Photo: Lena Si/Shutterstock

A Hitchhiking Guide to Central Europe

Europe Travel
by Brian Gillikin May 19, 2016

My wife and I hitchhiked the roads of Central Europe. We learned more about highway systems, traffic patterns, license plates, and certain gas stations than we’d like to admit. We learned that roads are never straight lines, and hitchhiking is never just the raising of thumbs.

Austria

It’s easier to hitchhike in the western part of the country than in the east. The east has two main hindrances: Vienna, because it’s easy to get in and hard to get out, and Graz, which is surrounded by a 25-mile dead-zone of near un-hitchhikable highway. I don’t know why this is, but having spent too many nights camping in fields and too many hours waiting for cars in Graz’ dead-zones, I’m qualified to judge.

Even though there are more Germans (who won’t stop) than in other Central European countries, many Czechs, Poles, and immigrants (who will stop) travel north and south through Austria. The more friendly type of Austrians head east and west. The best strategy if you don’t want to get stuck in Vienna or sleep in a field near Graz is to hold out for a car that will take you far enough to bypass each. Everyone drives fast, so hitchhiking from gas stations and onramps are the only options.

Czech Republic

Whereas most European countries use letters for cities or regions on license plates in a way that makes immediate sense, Czechs don’t. They say they do, but they don’t. The license plate letter for Prague is ‘A’, sometimes ‘S’, and sometimes ‘A’ or ‘S’ followed by another letter. Confusing.

Fortunately, whoever came up with this system didn’t get the privilege of naming the highways — simply the ‘1’, the ‘2’, the ‘5’, ‘8’, and ‘11’ — and all roads lead to Prague or away from it (depending on where you’re going). As Croatia has become a favorite summer destination for Czechs and Poles, this travel corridor — through Czech, Slovakia, Austria, Slovenia, and into Croatia – has likewise become a main route for hitchhikers.

Slovakia

Bratislava — license plate ‘BA’ and ‘BL’ (easy, yeah?) — is home to all the Slovaks who don’t pick up hitchhikers. The remainder of the country holds those who do. Fortunately, one of the main highways in Central Europe runs through Bratislava and non-Slovaks and nice Slovaks are very willing to pick up hitchhikers. Even though hitchhiking directly from the highway is easy (and necessary in much of the country), Slovak police are evil and will fine you.

Set tasks:
1 > In the hitchhiking guide, what surrounds Graz?
2 > Retype the hitchhiking guide word for word, from "Fortunately, whoever came" to "will fine you.", inclusive.

Extracted data:
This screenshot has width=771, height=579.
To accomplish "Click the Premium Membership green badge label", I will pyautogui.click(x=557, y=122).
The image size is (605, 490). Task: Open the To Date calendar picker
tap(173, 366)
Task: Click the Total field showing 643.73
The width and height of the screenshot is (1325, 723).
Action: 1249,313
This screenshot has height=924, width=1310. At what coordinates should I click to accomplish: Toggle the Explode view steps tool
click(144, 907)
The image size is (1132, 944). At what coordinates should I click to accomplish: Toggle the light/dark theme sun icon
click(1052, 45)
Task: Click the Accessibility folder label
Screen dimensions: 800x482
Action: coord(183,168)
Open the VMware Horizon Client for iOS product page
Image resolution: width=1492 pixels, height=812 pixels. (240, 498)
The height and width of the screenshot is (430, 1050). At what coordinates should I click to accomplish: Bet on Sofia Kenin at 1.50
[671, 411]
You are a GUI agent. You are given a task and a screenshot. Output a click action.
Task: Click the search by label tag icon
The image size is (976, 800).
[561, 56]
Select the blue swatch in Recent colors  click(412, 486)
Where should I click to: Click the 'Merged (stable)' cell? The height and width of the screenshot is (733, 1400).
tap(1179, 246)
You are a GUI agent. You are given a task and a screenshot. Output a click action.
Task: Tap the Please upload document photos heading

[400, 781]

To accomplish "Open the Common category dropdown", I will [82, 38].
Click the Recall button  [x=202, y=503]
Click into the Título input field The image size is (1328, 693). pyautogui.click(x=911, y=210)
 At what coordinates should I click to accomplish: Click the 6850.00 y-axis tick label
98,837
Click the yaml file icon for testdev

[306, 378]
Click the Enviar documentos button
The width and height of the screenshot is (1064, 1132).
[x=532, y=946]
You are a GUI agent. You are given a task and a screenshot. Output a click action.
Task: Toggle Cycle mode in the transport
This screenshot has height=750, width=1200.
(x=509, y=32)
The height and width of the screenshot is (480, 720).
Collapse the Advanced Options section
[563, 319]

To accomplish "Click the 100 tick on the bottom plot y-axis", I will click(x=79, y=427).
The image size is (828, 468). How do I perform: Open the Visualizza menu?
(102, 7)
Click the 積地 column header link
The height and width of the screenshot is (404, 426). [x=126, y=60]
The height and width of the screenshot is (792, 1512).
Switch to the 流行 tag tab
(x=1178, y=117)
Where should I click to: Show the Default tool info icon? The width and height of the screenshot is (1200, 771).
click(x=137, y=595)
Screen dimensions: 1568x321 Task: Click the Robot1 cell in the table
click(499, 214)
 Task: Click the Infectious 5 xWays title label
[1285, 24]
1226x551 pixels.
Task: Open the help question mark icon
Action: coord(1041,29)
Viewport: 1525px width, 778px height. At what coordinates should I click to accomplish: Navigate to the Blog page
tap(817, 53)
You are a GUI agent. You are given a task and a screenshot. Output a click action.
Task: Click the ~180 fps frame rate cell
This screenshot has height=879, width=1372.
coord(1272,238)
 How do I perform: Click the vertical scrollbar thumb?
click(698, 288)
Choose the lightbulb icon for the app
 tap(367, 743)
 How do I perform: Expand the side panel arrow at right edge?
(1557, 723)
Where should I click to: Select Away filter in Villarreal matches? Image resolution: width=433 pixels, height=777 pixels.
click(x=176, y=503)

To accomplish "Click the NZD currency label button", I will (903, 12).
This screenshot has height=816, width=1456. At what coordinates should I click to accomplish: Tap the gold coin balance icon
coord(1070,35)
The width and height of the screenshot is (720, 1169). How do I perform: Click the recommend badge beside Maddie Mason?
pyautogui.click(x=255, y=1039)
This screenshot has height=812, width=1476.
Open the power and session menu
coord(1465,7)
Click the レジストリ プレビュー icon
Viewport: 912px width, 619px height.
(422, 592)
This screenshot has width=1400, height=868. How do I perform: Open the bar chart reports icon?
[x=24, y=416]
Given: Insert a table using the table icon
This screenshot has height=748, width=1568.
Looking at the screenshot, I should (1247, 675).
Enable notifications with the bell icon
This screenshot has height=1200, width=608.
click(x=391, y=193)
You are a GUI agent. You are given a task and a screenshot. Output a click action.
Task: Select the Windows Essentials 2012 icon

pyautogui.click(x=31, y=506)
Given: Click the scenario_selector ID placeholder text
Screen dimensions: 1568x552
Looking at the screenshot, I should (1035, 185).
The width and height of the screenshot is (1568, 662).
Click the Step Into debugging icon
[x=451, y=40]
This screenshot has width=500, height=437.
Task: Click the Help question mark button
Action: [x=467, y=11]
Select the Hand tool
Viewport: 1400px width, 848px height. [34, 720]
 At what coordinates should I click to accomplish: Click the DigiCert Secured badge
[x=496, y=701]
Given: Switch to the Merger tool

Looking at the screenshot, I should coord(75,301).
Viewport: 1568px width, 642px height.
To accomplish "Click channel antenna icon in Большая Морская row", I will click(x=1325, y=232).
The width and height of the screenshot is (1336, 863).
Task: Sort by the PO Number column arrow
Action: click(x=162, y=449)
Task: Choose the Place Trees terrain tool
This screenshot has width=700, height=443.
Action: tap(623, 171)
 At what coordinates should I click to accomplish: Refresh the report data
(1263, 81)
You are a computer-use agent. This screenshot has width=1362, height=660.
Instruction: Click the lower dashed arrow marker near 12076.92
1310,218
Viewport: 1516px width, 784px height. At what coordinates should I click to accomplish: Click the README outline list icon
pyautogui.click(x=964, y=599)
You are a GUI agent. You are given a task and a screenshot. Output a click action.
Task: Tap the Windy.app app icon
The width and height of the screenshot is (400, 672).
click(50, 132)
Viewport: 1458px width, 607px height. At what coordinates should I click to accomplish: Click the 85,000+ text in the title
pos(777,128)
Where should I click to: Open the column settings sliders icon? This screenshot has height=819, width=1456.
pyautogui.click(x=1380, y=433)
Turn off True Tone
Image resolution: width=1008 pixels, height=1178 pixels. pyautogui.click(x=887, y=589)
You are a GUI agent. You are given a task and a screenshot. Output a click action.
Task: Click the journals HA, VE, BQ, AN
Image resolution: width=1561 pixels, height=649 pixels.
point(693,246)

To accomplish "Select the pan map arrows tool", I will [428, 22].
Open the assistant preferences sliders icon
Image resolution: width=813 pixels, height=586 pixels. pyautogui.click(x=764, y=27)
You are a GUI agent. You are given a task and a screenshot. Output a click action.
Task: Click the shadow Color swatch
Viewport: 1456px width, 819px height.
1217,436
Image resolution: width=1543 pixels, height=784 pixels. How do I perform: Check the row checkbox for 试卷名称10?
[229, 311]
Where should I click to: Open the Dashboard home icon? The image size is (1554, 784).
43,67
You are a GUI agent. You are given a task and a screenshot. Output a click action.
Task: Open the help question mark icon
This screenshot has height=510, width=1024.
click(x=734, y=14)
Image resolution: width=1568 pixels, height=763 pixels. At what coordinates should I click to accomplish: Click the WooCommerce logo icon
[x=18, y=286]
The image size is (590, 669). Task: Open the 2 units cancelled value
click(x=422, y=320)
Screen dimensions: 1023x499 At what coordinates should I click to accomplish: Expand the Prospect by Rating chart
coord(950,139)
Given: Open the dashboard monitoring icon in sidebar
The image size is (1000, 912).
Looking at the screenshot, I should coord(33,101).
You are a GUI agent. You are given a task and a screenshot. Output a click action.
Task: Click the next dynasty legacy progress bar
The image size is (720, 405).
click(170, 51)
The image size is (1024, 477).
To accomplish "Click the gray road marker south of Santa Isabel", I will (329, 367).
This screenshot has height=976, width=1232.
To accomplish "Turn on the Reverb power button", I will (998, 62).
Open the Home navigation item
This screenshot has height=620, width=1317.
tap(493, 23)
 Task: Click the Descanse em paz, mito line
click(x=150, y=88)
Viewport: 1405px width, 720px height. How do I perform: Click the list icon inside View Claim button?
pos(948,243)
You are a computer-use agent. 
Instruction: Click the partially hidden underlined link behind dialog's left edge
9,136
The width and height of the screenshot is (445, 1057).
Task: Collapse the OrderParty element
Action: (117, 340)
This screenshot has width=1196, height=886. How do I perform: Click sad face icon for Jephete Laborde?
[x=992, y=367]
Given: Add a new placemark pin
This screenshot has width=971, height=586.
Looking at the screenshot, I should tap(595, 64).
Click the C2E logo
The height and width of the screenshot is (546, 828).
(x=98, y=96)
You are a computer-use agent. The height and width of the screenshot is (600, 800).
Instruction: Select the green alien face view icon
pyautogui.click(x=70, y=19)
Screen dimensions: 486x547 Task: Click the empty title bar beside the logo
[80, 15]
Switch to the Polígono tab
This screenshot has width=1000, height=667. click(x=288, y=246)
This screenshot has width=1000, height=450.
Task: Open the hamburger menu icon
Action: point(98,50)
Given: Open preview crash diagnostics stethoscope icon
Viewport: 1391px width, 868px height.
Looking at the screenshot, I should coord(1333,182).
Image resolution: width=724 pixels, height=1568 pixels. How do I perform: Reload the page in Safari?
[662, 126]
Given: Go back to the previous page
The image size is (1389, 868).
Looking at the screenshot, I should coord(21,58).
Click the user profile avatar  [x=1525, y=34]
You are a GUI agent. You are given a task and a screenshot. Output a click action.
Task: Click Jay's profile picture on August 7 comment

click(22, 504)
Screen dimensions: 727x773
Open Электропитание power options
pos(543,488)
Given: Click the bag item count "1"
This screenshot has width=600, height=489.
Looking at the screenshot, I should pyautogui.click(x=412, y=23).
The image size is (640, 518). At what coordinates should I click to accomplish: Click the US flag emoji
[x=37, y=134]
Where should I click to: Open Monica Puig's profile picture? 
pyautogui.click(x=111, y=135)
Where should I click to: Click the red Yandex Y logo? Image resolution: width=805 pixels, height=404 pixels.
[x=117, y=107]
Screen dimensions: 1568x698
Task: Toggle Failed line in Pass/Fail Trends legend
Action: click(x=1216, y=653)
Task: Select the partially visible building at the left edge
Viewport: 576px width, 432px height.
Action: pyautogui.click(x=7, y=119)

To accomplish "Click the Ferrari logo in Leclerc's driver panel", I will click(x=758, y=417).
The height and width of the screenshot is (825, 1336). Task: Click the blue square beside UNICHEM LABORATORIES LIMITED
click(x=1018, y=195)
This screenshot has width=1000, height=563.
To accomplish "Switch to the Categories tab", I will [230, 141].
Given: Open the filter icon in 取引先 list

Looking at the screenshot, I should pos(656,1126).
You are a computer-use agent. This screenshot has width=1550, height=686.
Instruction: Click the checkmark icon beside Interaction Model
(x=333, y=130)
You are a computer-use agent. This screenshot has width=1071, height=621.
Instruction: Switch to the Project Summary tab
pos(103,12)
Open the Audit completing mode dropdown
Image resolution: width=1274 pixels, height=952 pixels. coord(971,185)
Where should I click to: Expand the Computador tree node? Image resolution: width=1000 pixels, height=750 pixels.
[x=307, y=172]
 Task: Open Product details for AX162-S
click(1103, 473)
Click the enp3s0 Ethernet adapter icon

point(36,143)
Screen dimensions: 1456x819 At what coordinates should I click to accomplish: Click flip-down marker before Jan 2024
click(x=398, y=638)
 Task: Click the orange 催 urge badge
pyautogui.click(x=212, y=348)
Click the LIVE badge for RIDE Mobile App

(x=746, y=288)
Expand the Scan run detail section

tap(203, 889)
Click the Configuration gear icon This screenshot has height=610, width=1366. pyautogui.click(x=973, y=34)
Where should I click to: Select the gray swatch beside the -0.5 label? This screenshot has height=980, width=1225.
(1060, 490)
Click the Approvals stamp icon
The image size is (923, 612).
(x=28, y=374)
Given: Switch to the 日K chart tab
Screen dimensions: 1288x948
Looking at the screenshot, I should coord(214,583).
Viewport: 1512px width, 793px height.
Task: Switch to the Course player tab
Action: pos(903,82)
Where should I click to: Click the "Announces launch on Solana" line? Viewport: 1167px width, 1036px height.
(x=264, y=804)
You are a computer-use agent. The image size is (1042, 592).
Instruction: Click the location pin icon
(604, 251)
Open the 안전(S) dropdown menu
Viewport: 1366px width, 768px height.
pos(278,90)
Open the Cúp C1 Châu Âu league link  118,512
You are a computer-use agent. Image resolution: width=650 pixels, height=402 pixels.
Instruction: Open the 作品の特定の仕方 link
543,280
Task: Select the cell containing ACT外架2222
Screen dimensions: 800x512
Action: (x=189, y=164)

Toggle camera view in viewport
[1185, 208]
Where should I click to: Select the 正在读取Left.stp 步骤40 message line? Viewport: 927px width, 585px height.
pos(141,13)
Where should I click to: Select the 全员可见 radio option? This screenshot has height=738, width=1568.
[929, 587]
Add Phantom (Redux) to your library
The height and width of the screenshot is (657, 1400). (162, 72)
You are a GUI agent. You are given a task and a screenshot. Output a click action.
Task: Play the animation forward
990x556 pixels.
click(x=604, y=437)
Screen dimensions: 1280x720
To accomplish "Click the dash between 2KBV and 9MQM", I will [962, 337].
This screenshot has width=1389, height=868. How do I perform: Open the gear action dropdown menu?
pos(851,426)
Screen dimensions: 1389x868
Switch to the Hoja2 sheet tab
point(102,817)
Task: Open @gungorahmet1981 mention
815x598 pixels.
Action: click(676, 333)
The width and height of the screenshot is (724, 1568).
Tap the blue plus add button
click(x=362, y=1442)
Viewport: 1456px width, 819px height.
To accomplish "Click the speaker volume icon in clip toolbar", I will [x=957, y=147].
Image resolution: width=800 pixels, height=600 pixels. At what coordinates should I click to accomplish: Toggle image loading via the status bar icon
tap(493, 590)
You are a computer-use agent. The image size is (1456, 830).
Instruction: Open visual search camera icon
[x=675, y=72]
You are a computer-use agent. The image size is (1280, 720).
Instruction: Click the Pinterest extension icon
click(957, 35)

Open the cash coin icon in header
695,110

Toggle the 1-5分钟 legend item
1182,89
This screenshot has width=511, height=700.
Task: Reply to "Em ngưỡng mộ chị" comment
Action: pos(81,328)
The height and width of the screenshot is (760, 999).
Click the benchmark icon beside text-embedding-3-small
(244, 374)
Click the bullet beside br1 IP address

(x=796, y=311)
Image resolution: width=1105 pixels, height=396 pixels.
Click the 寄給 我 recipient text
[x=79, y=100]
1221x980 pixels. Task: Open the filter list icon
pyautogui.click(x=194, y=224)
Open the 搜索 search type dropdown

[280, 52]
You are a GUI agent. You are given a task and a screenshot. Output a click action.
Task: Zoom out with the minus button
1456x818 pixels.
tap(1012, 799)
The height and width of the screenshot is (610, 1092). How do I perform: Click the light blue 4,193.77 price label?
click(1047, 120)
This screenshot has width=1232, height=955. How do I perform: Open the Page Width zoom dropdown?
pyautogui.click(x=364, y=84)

Answers per task:
1 > A 25-mile dead-zone of near un-hitchhikable highway.

2 >
Fortunately, whoever came up with this system didn’t get the privilege of naming the highways — simply the ‘1’, the ‘2’, the ‘5’, ‘8’, and ‘11’ — and all roads lead to Prague or away from it (depending on where you’re going). As Croatia has become a favorite summer destination for Czechs and Poles, this travel corridor — through Czech, Slovakia, Austria, Slovenia, and into Croatia – has likewise become a main route for hitchhikers.

Slovakia

Bratislava — license plate ‘BA’ and ‘BL’ (easy, yeah?) — is home to all the Slovaks who don’t pick up hitchhikers. The remainder of the country holds those who do. Fortunately, one of the main highways in Central Europe runs through Bratislava and non-Slovaks and nice Slovaks are very willing to pick up hitchhikers. Even though hitchhiking directly from the highway is easy (and necessary in much of the country), Slovak police are evil and will fine you.